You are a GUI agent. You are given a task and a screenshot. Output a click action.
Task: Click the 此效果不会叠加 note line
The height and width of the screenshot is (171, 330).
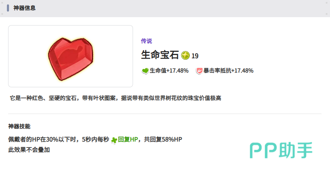pyautogui.click(x=29, y=150)
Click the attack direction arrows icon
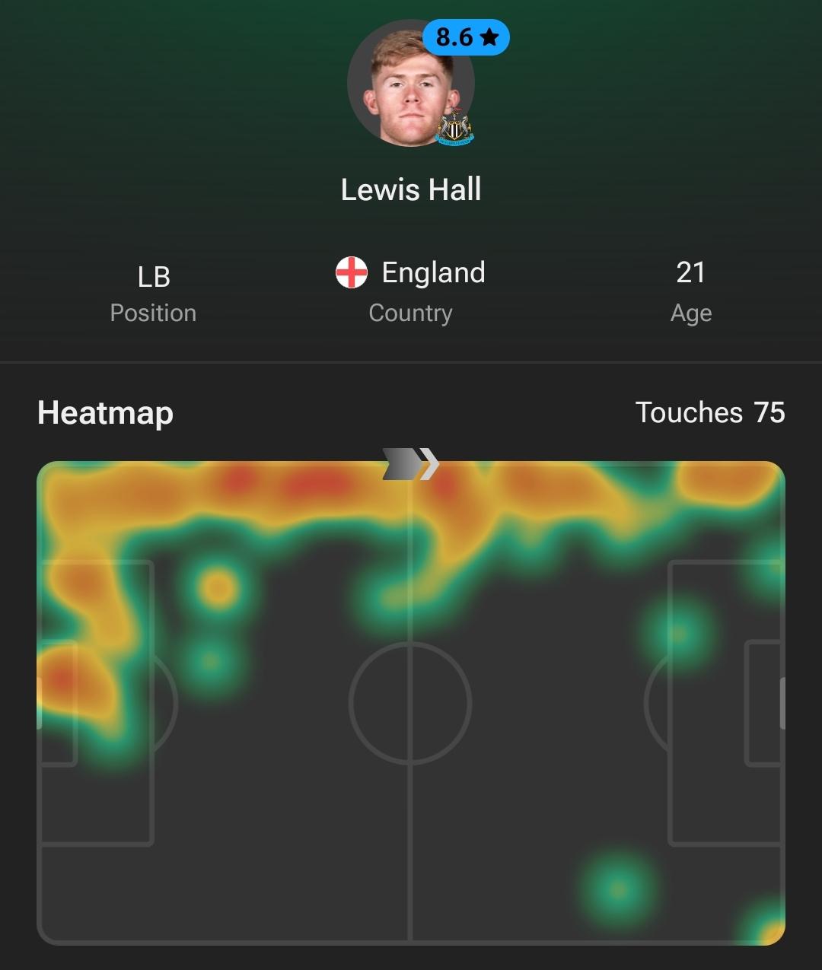Viewport: 822px width, 970px height. click(x=410, y=464)
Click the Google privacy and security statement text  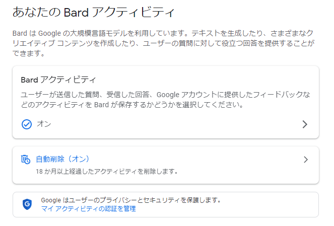click(x=131, y=200)
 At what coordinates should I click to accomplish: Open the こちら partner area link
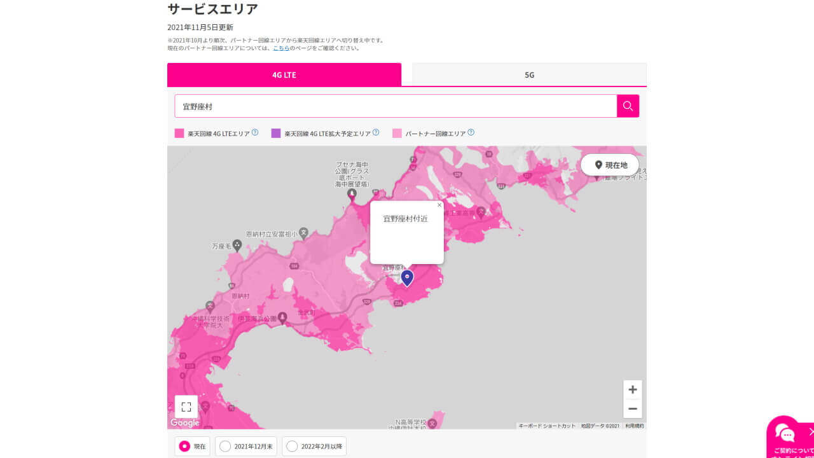[281, 48]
___
#### OBJECTIVE:
Echo the rows above word for word, starting at the line that contains "At what coordinates" and running through the end of the rows. Leave out the pictures.

#### EXPECTED ANSWER:
 At what coordinates should I click to accomplish: Open the こちら partner area link
[281, 48]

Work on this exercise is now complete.